United States District Court, D. Minnesota

January 27, 2015

Raymond Graf, Plaintiff/Counter-Defendant,
v.
Pinnacle Asset Group, LLC, Defendant/Counter-Claimant, and Warren Kelley, individually, Mr. Wells, individually, and Anthony Morgan, individually, Defendants.

Thomas J. Lyons, Jr., Esq., Consumer Justice Center P.A., for Plaintiff/Counter-Defendant.

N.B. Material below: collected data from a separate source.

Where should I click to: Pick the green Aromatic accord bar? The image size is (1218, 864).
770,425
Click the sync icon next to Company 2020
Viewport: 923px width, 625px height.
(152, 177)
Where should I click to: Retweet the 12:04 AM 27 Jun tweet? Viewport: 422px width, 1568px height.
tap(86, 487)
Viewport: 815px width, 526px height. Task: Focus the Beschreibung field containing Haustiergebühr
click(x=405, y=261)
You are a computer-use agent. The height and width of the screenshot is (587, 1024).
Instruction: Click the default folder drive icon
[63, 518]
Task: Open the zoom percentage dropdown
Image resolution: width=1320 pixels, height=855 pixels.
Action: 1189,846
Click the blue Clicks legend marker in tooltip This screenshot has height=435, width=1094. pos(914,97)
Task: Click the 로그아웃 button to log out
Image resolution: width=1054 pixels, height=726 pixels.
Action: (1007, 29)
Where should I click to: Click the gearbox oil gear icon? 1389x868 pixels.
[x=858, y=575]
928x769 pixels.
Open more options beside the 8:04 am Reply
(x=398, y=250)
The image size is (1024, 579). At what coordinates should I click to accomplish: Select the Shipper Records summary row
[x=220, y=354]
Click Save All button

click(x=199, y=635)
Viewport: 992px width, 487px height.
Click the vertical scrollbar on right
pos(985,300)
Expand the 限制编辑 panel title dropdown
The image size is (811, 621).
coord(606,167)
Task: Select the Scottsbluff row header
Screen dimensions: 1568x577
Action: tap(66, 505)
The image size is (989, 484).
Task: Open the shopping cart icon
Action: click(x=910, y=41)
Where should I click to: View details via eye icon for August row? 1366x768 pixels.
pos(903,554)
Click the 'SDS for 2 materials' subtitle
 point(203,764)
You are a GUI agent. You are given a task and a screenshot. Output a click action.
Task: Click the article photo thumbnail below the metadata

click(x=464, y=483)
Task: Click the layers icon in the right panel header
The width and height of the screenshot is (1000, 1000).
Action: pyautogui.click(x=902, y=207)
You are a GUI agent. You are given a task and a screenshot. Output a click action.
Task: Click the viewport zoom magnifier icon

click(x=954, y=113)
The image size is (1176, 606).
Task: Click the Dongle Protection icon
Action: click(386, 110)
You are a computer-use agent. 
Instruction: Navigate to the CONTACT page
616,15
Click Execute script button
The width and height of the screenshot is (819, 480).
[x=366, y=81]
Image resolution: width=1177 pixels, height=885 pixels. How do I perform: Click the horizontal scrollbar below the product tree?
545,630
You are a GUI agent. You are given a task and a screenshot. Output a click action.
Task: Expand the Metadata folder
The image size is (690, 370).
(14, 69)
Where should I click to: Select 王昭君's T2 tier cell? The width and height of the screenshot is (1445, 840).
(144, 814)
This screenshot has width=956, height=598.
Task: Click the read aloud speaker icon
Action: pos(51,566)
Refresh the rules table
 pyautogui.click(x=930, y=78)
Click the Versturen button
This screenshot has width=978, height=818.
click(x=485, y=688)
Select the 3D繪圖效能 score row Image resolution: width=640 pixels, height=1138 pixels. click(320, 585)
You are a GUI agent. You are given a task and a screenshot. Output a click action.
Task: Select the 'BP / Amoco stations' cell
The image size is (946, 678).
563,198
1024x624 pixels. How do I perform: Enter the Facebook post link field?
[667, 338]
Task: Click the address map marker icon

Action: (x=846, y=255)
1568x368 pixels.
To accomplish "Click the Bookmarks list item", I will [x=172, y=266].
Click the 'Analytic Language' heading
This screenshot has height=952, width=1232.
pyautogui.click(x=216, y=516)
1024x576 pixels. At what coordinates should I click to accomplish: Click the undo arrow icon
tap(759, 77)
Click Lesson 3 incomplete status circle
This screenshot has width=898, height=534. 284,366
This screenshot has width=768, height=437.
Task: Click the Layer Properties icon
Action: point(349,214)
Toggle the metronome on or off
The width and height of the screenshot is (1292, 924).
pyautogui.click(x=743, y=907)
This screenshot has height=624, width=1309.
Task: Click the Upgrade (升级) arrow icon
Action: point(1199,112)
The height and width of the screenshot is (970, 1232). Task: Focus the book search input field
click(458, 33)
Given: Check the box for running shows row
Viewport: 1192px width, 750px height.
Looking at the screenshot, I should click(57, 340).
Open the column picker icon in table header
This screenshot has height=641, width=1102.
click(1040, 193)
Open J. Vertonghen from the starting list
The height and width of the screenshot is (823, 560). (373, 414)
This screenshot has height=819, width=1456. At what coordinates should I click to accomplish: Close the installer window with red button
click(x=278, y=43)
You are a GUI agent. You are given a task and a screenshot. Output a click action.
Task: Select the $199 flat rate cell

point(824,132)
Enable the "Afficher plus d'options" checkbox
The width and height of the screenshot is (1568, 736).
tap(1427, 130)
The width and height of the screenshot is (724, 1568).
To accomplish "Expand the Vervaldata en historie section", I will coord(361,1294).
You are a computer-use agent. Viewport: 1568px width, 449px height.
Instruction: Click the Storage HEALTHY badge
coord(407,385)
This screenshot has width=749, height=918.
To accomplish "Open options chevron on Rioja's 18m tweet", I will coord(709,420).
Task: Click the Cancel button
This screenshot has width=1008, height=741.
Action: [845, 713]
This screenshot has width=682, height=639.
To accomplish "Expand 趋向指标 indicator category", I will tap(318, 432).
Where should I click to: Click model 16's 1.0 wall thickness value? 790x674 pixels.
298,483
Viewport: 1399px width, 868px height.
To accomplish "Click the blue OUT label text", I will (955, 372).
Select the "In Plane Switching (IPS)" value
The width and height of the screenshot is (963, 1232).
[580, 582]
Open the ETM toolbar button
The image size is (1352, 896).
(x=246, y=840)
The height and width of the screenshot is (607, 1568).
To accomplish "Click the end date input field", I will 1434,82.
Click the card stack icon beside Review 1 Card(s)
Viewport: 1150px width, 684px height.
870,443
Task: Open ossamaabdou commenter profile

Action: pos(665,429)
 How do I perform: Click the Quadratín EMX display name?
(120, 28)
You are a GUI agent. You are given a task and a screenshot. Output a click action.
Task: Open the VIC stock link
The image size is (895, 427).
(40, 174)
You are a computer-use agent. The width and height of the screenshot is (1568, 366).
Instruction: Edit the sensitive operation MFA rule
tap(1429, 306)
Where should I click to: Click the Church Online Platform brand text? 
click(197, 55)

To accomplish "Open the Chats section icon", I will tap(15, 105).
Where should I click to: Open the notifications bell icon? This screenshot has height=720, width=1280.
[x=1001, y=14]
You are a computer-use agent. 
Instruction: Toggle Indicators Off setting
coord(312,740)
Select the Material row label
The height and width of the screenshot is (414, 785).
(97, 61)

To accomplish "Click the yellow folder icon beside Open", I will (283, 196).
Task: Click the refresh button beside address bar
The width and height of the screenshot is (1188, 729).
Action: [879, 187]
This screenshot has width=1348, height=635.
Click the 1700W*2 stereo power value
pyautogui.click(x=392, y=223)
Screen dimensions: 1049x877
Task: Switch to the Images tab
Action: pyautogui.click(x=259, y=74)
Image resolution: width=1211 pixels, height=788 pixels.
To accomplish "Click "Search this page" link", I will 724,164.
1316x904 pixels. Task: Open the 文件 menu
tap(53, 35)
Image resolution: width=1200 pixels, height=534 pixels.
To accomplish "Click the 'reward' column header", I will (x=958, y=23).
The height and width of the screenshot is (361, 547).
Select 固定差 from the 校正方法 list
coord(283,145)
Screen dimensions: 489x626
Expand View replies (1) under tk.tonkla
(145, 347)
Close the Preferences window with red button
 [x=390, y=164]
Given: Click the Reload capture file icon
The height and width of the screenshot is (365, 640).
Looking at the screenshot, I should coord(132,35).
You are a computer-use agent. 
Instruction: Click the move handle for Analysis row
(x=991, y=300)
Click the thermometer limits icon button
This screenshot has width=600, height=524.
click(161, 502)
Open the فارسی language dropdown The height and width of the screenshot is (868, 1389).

Janet G. Stellpflug, Wyatt S. Partridge, and Sarah E. Roeder, Esqs., Foley & Mansfield PLLP, for Defendant/Counter-Claimant.

REPORT AND RECOMMENDATION

STEVEN E. RAU, Magistrate Judge.

The above-captioned case comes before the undersigned on Plaintiff Raymond Graf's ("Graf") Motion to Dismiss Defendant Pinnacle's Counterclaim Pursuant to Fed.R.Civ.P. 12(b)(1) ("Motion to Dismiss") [Doc. No. 22]. This matter was referred to the undersigned by the Honorable Susan Richard Nelson pursuant to 28 U.S.C. § 636(b)(1) for a report and recommendation. (Order of Referral) [Doc. No. 30]. For the reasons stated below, the Court recommends granting the Motion to Dismiss.

I. BACKGROUND

On June 6, 2014, Graf filed his Complaint against Defendant/Counter-Claimant Pinnacle Asset Group, LLC ("Pinnacle"), alleging numerous violations of the Fair Debt Collection Practices Act ("FDCPA"), 15 U.S.C § 1692 et seq., abuse of process, invasion of privacy, and respondeat superior and vicarious liability. (Compl. ¶¶ 113-42) [Doc. No. 1].[1] Graf alleges violations of the FDCPA based on Pinnacle's conduct in attempting to collect an alleged debt, including: Pinnacle's alleged actions in failing to identify itself as a debt collector; making misleading statements regarding its intent to take legal action against Graf; falsely implying that Graf had committed a crime; falsely representing the character, amount, or status of the alleged debt; misrepresenting its ability to seize Graf's assets in the event of non-payment; and communicating with third parties regarding Graf's debt without his consent. (Id. ¶¶ 115-21). Similarly, Graf's claims for abuse of process and invasion of privacy are based on "threat[s]" and "harassing debt collection calls" by Pinnacle. (Id. ¶¶ 124-33).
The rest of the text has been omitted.